* START DATA LISTING *
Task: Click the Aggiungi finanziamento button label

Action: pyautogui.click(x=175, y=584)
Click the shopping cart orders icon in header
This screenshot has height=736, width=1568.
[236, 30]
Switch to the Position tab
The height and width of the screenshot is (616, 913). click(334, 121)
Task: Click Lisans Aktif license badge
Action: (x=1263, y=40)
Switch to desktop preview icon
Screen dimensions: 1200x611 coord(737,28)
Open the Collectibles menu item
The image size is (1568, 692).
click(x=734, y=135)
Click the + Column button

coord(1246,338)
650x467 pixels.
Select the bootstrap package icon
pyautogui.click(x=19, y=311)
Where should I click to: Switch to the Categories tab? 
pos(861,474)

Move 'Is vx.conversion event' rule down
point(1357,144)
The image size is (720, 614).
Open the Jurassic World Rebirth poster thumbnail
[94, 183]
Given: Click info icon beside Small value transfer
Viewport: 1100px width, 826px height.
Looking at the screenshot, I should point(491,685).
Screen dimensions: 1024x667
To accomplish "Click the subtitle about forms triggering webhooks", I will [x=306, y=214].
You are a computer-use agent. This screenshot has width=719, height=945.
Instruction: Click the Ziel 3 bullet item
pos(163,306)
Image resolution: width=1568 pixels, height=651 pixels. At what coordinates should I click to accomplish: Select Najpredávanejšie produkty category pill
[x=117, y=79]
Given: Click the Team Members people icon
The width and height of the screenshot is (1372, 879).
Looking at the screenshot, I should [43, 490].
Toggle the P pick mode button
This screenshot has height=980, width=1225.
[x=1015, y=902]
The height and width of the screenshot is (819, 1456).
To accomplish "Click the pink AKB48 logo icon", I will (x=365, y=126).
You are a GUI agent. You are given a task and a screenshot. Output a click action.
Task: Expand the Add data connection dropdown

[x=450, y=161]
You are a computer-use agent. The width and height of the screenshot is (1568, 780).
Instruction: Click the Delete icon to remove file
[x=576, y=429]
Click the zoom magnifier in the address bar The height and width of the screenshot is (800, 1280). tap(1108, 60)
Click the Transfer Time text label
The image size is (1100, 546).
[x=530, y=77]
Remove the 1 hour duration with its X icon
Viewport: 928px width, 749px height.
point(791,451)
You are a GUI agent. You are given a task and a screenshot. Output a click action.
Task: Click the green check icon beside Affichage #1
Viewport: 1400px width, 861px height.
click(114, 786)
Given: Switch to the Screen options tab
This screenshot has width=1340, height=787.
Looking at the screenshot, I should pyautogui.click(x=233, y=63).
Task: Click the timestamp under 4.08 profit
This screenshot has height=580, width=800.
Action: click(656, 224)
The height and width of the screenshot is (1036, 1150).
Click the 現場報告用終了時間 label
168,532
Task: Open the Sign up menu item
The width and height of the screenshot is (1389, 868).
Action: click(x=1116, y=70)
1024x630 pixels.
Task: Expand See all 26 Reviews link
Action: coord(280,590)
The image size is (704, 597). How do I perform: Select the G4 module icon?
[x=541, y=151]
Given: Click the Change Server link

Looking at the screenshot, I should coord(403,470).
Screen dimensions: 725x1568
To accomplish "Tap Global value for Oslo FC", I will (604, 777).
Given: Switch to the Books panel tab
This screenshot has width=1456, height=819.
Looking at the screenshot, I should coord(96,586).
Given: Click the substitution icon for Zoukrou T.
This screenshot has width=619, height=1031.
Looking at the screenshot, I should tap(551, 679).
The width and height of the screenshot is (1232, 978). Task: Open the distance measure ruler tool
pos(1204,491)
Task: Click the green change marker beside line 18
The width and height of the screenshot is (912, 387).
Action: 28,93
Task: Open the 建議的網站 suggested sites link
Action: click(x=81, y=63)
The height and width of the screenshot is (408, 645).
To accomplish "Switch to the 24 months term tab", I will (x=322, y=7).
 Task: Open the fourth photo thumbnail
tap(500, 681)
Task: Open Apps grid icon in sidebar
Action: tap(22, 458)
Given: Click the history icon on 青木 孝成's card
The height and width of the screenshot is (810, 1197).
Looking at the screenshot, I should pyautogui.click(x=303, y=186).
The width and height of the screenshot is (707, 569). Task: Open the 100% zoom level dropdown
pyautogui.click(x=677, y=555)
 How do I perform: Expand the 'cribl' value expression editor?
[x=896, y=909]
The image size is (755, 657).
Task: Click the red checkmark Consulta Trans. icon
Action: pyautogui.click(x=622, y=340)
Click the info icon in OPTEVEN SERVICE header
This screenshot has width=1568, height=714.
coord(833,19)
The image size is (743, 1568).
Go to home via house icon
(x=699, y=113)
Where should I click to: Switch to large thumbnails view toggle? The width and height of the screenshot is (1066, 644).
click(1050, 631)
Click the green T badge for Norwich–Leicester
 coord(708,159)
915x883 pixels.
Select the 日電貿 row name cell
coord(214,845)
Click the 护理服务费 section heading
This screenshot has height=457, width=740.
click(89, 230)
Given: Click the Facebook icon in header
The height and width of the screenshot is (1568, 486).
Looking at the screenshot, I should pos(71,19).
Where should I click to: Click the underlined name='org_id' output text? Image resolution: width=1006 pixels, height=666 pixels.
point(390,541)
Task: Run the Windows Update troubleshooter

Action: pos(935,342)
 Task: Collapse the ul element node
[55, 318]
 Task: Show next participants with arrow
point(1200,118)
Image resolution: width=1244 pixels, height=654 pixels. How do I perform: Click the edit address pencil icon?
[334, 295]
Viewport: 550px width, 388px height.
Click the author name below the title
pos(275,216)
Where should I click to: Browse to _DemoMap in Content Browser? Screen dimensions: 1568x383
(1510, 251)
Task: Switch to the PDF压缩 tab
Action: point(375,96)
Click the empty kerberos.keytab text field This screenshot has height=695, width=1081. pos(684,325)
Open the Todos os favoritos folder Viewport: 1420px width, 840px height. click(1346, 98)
* END DATA LISTING *
* TASK INSTRUCTIONS
Copy all of the entries above word for word.

* OUTPUT OF THE TASK
Task: Click the Aggiungi finanziamento button label

Action: pyautogui.click(x=175, y=584)
Click the shopping cart orders icon in header
This screenshot has height=736, width=1568.
[236, 30]
Switch to the Position tab
The height and width of the screenshot is (616, 913). click(334, 121)
Task: Click Lisans Aktif license badge
Action: (x=1263, y=40)
Switch to desktop preview icon
Screen dimensions: 1200x611 coord(737,28)
Open the Collectibles menu item
The image size is (1568, 692).
click(x=734, y=135)
Click the + Column button

coord(1246,338)
650x467 pixels.
Select the bootstrap package icon
pyautogui.click(x=19, y=311)
Where should I click to: Switch to the Categories tab? 
pos(861,474)

Move 'Is vx.conversion event' rule down
point(1357,144)
The image size is (720, 614).
Open the Jurassic World Rebirth poster thumbnail
[94, 183]
Given: Click info icon beside Small value transfer
Viewport: 1100px width, 826px height.
Looking at the screenshot, I should point(491,685).
Screen dimensions: 1024x667
To accomplish "Click the subtitle about forms triggering webhooks", I will [x=306, y=214].
You are a computer-use agent. This screenshot has width=719, height=945.
Instruction: Click the Ziel 3 bullet item
pos(163,306)
Image resolution: width=1568 pixels, height=651 pixels. At what coordinates should I click to accomplish: Select Najpredávanejšie produkty category pill
[x=117, y=79]
Given: Click the Team Members people icon
The width and height of the screenshot is (1372, 879).
Looking at the screenshot, I should [43, 490].
Toggle the P pick mode button
This screenshot has height=980, width=1225.
[x=1015, y=902]
The height and width of the screenshot is (819, 1456).
To accomplish "Click the pink AKB48 logo icon", I will (x=365, y=126).
You are a GUI agent. You are given a task and a screenshot. Output a click action.
Task: Expand the Add data connection dropdown

[x=450, y=161]
You are a computer-use agent. The width and height of the screenshot is (1568, 780).
Instruction: Click the Delete icon to remove file
[x=576, y=429]
Click the zoom magnifier in the address bar The height and width of the screenshot is (800, 1280). tap(1108, 60)
Click the Transfer Time text label
The image size is (1100, 546).
[x=530, y=77]
Remove the 1 hour duration with its X icon
Viewport: 928px width, 749px height.
point(791,451)
You are a GUI agent. You are given a task and a screenshot. Output a click action.
Task: Click the green check icon beside Affichage #1
Viewport: 1400px width, 861px height.
click(114, 786)
Given: Switch to the Screen options tab
This screenshot has width=1340, height=787.
Looking at the screenshot, I should pyautogui.click(x=233, y=63).
Task: Click the timestamp under 4.08 profit
This screenshot has height=580, width=800.
Action: click(656, 224)
The height and width of the screenshot is (1036, 1150).
Click the 現場報告用終了時間 label
168,532
Task: Open the Sign up menu item
The width and height of the screenshot is (1389, 868).
Action: click(x=1116, y=70)
1024x630 pixels.
Task: Expand See all 26 Reviews link
Action: coord(280,590)
The image size is (704, 597). How do I perform: Select the G4 module icon?
[x=541, y=151]
Given: Click the Change Server link

Looking at the screenshot, I should coord(403,470).
Screen dimensions: 725x1568
To accomplish "Tap Global value for Oslo FC", I will (604, 777).
Given: Switch to the Books panel tab
This screenshot has width=1456, height=819.
Looking at the screenshot, I should coord(96,586).
Given: Click the substitution icon for Zoukrou T.
This screenshot has width=619, height=1031.
Looking at the screenshot, I should tap(551, 679).
The width and height of the screenshot is (1232, 978). Task: Open the distance measure ruler tool
pos(1204,491)
Task: Click the green change marker beside line 18
The width and height of the screenshot is (912, 387).
Action: 28,93
Task: Open the 建議的網站 suggested sites link
Action: click(x=81, y=63)
The height and width of the screenshot is (408, 645).
To accomplish "Switch to the 24 months term tab", I will (x=322, y=7).
 Task: Open the fourth photo thumbnail
tap(500, 681)
Task: Open Apps grid icon in sidebar
Action: tap(22, 458)
Given: Click the history icon on 青木 孝成's card
The height and width of the screenshot is (810, 1197).
Looking at the screenshot, I should pyautogui.click(x=303, y=186).
The width and height of the screenshot is (707, 569). Task: Open the 100% zoom level dropdown
pyautogui.click(x=677, y=555)
 How do I perform: Expand the 'cribl' value expression editor?
[x=896, y=909]
The image size is (755, 657).
Task: Click the red checkmark Consulta Trans. icon
Action: pyautogui.click(x=622, y=340)
Click the info icon in OPTEVEN SERVICE header
This screenshot has width=1568, height=714.
coord(833,19)
The image size is (743, 1568).
Go to home via house icon
(x=699, y=113)
Where should I click to: Switch to large thumbnails view toggle? The width and height of the screenshot is (1066, 644).
click(1050, 631)
Click the green T badge for Norwich–Leicester
 coord(708,159)
915x883 pixels.
Select the 日電貿 row name cell
coord(214,845)
Click the 护理服务费 section heading
This screenshot has height=457, width=740.
click(89, 230)
Given: Click the Facebook icon in header
The height and width of the screenshot is (1568, 486).
Looking at the screenshot, I should pos(71,19).
Where should I click to: Click the underlined name='org_id' output text? Image resolution: width=1006 pixels, height=666 pixels.
point(390,541)
Task: Run the Windows Update troubleshooter

Action: pos(935,342)
 Task: Collapse the ul element node
[55, 318]
 Task: Show next participants with arrow
point(1200,118)
Image resolution: width=1244 pixels, height=654 pixels. How do I perform: Click the edit address pencil icon?
[334, 295]
Viewport: 550px width, 388px height.
Click the author name below the title
pos(275,216)
Where should I click to: Browse to _DemoMap in Content Browser? Screen dimensions: 1568x383
(1510, 251)
Task: Switch to the PDF压缩 tab
Action: point(375,96)
Click the empty kerberos.keytab text field This screenshot has height=695, width=1081. pos(684,325)
Open the Todos os favoritos folder Viewport: 1420px width, 840px height. click(1346, 98)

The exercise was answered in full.